A new facility for Halifax West was constructed in Clayton Park West, with students moving into the Thomas Raddall Drive campus in January 2003. During design of the new school, space was set aside for a future theatre to serve both the school and surrounding community; the Bella Rose Arts Centre subsequently opened in 2007 following a fundraising campaign that involved local partners.

==Campus and facilities==
The current campus is located at 283 Thomas Raddall Drive in Clayton Park West, Halifax. The Bella Rose Arts Centre, a professionally operated community theatre housed within the school, hosts school musicals, concerts and community performances throughout the year.

==Academics==
Halifax West offers the Nova Scotia curriculum with courses in English and French, and an IB Diploma Programme pathway (authorized 2007). School communications and SAC minutes indicate the school serves grades 9–12 and had approximately 1,856 students in September 2024.

==Student life==
The school hosted the Canadian Student Leadership Conference (CSLC) in September 2015, bringing hundreds of student leaders and advisors to Halifax West.

==Arts==
Halifax West runs annual musical theatre productions and other performing arts events, many staged at the Bella Rose Arts Centre. Recent examples include The Addams Family (May 2025).

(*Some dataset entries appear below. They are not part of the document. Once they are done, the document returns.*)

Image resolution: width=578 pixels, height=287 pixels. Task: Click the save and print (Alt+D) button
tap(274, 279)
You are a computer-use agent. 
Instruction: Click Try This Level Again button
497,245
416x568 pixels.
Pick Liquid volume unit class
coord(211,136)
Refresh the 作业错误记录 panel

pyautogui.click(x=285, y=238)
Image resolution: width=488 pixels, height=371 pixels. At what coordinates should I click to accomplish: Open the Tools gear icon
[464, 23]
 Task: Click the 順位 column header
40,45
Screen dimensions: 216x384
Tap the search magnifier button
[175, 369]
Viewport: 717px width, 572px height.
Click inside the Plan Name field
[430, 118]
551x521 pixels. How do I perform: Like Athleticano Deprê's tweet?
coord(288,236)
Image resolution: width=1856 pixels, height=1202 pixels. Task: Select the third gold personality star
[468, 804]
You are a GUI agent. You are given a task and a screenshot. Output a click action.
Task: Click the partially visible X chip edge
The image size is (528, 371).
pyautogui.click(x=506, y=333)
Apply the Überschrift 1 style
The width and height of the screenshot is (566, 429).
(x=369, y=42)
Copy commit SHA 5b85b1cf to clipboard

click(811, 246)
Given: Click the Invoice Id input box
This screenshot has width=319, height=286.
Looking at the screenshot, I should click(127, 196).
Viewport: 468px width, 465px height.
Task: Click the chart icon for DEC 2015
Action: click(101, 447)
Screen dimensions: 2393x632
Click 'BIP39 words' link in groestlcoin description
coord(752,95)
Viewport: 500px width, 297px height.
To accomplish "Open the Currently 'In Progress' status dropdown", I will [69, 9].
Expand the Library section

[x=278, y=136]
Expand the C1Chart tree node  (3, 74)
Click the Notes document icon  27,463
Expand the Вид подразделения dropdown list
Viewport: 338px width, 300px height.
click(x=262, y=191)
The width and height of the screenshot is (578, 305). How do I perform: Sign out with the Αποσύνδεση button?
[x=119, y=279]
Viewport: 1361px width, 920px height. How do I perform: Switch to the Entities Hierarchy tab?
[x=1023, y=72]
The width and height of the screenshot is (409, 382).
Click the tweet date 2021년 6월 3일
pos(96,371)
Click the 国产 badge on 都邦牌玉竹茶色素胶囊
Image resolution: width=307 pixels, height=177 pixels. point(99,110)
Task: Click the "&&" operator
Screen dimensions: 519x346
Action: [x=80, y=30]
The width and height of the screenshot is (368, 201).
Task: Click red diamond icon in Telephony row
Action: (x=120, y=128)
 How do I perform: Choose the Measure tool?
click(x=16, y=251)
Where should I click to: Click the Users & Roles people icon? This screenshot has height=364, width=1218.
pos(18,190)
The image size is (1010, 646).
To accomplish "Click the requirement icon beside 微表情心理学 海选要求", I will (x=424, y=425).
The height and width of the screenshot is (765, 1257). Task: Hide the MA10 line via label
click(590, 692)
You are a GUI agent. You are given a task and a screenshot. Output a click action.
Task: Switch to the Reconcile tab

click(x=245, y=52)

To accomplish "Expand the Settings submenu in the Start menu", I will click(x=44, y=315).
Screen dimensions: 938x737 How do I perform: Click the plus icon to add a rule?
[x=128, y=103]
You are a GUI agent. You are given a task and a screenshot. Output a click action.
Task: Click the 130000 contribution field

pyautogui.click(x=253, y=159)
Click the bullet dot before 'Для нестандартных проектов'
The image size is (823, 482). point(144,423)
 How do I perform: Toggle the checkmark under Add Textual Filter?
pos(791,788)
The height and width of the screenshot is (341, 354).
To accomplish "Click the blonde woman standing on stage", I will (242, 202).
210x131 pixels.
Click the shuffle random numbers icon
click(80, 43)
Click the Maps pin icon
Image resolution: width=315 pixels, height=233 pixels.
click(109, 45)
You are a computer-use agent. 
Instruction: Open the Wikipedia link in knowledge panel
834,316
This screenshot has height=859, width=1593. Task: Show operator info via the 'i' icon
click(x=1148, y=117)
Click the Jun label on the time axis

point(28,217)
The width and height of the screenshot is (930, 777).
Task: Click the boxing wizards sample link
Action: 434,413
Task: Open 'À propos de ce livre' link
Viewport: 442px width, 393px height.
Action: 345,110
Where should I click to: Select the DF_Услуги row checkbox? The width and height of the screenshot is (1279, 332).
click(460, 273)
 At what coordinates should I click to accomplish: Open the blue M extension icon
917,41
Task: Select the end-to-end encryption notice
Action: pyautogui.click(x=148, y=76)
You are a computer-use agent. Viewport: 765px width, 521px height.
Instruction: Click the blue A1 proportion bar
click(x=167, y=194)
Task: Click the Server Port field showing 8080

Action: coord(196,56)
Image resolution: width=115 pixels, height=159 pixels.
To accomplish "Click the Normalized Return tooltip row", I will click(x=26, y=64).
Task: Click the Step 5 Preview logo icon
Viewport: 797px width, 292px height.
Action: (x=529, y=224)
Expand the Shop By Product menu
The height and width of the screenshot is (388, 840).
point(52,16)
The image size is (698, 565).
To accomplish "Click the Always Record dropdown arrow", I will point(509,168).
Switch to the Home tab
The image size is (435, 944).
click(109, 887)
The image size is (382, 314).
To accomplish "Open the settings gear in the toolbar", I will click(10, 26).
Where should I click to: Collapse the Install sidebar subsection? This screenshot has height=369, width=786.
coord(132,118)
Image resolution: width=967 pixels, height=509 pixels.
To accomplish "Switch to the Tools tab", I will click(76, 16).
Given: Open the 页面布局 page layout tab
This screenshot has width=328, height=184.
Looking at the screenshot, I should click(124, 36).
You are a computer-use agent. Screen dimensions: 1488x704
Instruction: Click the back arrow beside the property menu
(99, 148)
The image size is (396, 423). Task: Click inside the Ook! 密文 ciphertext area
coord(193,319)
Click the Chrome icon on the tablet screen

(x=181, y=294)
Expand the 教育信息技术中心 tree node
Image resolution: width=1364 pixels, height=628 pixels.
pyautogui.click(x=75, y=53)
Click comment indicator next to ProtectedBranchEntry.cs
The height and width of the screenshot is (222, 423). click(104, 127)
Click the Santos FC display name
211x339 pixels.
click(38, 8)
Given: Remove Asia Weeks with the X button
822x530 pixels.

The school has produced the following musical theatre productions:
- 2001: Fame
- 2002: Grease
- 2003: Guys & Dolls
- 2004: West Side Story
- 2005: The Pajama Game
- 2006: Les Misérables
- 2007: Jesus Christ Superstar
- 2008: Kiss Me, Kate
- 2009: How to Succeed in Business Without Really Trying
- 2010: A Chorus Line
- 2011: Dr. Horrible's Sing-Along Blog, a student-run production
- 2011: Rent
- 2013: Anything Goes
- 2014: Fame
- 2015: Man of La Mancha
- 2016: Mary Poppins
- 2019: Hairspray
- 2023: Matilda
- 2025: the Addams Family
- 2027: Frozen

==Athletics==
Teams at Halifax West compete as the Warriors in interscholastic sport under School Sport Nova Scotia. Common offerings have included soccer, basketball, rugby, hockey, volleyball, football, track and field and more (offerings vary by year).

==Identity==
The school's mascot is Weston the Warrior and the school colours are red and black. The Latin motto Eruditione Iter Patefacite appears in school communications.

==Feeder pattern==
Halifax West is the senior high school for students in the Halifax West Family of Schools within HRCE.

==Notable facilities==
- Bella Rose Arts Centre – non-profit community theatre located inside Halifax West High School, opened in 2007.